The big cat discussion outcomes were generally welcomed. Here is what our Wildlife Trade experts reported:

  • Existing Decisions and Resolutions around tiger farming, international enforcement cooperation, wildlife trade tourism markets and demand-reduction stay in place. And Parties will need to report on the progress of these decisions at the next CITES Standing Committee (SC77) in November 2023.
  • India, Malaysia, Nepal, Bangladesh, Thailand, the UK and USA expressed concern over the lack of progress in tackling trade and demand.
  • It was agreed that big cat investigations to disrupt criminal networks and law enforcement should continue.
  • Specific timelines were set for CITES missions to breeding facilities of concern to examine tiger trade and tiger farming. FOUR PAWS reiterated its offer of funding these missions.
  • Disappointing to see Proposals being ignored from countries like India, Bangladesh and Malaysia which requested more national campaigns to reduce the demand for tiger parts used in products like traditional medicine.
  • Discussions on African lions emphasized that it is crucial to first understand legal and illegal trade in lions in order comprehend the impacts for other big cat species

FOUR PAWS also organised a side event, bringing together big cat experts as well as opening and closing remarks from the conference hosts, the Environment Ministry of Panama. It was agreed in unison that the illegal and commercial trade of big cats must stop, and that one way forward is to start shutting down tiger farms.

Other wins saw boosted protection for reptiles, amphibians, sharks, songbirds and trees. Measures aimed at reducing the risks of future pandemics emerging from international wildlife trade supply chains and improving the conditions for live animals in trade were also agreed on.  One of these measures includes adding the One Health approach in the implementation of the Convention. It would mean that risks like injuries, health issues or cruel treatment of animals would be considered when regulating and administering captive-breeding facilities or farms.

However, not all outcomes were positive. Discussions failed to protect hippos, whose teeth are in demand for the ivory trade; and protection was downgraded for Namibia’s white rhinos, whose populations remain small.
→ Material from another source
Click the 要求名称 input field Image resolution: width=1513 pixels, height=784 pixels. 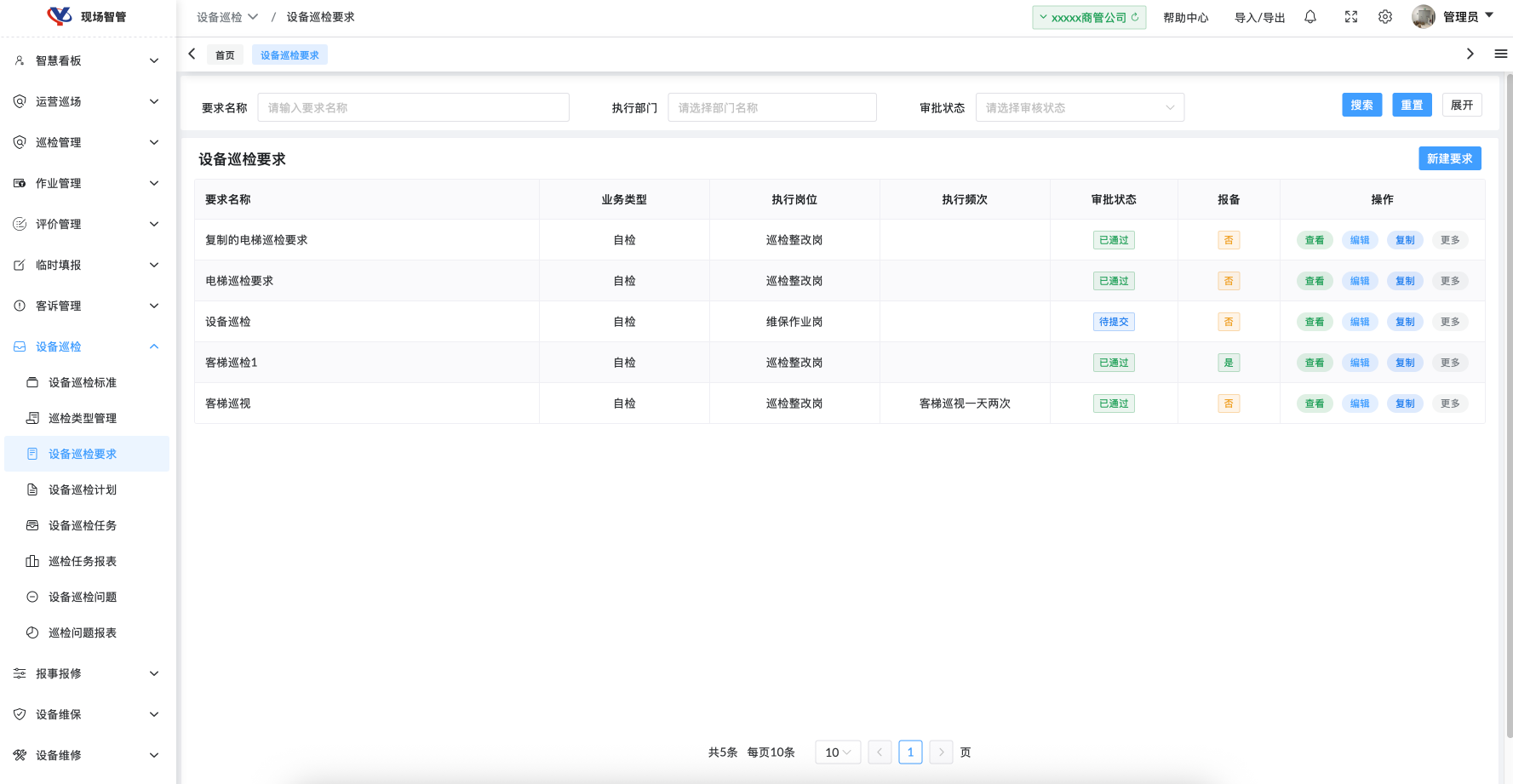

We are currently experiencing an extinction crisis, with wild populations having plummeted by 69% since 1970. It is thus crucial to continue discussions on biodiversity at a global level. With your support, we will continue to fight and raise awareness that commercial breeding and trade of key species such as big cats is not conservation and continue to lobby governments in Europe and South Africa to ban these practices.